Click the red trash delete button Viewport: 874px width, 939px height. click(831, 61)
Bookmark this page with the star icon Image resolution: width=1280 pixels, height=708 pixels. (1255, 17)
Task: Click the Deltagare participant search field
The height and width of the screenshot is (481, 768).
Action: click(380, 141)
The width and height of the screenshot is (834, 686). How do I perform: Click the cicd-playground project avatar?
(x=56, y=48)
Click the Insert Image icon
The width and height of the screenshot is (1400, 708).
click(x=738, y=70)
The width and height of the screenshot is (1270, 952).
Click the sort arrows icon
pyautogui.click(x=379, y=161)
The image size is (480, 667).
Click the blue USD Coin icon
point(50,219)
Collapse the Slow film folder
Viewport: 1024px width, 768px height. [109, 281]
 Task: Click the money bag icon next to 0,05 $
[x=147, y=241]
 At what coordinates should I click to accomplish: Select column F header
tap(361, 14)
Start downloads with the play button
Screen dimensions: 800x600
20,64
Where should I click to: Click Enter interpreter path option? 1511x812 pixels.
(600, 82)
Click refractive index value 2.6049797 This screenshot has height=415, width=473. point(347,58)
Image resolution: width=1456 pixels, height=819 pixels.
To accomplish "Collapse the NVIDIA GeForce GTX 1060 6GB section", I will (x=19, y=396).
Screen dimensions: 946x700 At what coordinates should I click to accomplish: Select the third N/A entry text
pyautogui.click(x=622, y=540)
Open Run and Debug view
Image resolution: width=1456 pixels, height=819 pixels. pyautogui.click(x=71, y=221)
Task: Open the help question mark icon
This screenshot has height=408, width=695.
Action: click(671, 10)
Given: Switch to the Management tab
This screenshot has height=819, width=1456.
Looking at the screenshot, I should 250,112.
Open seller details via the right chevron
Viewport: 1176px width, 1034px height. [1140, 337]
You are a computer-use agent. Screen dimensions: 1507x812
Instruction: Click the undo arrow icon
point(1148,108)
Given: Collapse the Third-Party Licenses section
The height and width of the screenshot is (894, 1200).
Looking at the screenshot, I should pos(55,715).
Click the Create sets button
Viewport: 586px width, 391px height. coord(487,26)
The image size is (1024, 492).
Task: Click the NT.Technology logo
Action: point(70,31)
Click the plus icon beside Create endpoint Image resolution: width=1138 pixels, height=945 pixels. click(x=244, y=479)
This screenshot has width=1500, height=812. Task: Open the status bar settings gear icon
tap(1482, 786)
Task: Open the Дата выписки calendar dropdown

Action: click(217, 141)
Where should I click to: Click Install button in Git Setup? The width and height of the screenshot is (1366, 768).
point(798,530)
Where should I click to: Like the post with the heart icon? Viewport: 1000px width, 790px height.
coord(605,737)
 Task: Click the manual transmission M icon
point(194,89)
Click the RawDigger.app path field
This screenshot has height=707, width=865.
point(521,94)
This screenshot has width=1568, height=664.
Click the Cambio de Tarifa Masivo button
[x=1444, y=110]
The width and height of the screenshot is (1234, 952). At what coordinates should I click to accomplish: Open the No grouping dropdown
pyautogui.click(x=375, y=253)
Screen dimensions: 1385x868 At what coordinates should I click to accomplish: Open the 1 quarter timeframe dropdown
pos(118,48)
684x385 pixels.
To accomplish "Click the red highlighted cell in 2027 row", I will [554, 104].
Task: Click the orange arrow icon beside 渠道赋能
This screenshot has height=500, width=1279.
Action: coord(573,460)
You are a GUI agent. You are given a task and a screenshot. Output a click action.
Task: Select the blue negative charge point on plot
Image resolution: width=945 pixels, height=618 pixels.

▶ To be done: Please copy the entries word for word, from the line with "Where should I click to: Like" up to and including the final line of the entries.

▶ Answer for the task:
Where should I click to: Like the post with the heart icon? Viewport: 1000px width, 790px height.
coord(605,737)
 Task: Click the manual transmission M icon
point(194,89)
Click the RawDigger.app path field
This screenshot has height=707, width=865.
point(521,94)
This screenshot has width=1568, height=664.
Click the Cambio de Tarifa Masivo button
[x=1444, y=110]
The width and height of the screenshot is (1234, 952). At what coordinates should I click to accomplish: Open the No grouping dropdown
pyautogui.click(x=375, y=253)
Screen dimensions: 1385x868 At what coordinates should I click to accomplish: Open the 1 quarter timeframe dropdown
pos(118,48)
684x385 pixels.
To accomplish "Click the red highlighted cell in 2027 row", I will [554, 104].
Task: Click the orange arrow icon beside 渠道赋能
This screenshot has height=500, width=1279.
Action: coord(573,460)
You are a GUI agent. You are given a task and a screenshot. Output a click action.
Task: Select the blue negative charge point on plot
Image resolution: width=945 pixels, height=618 pixels.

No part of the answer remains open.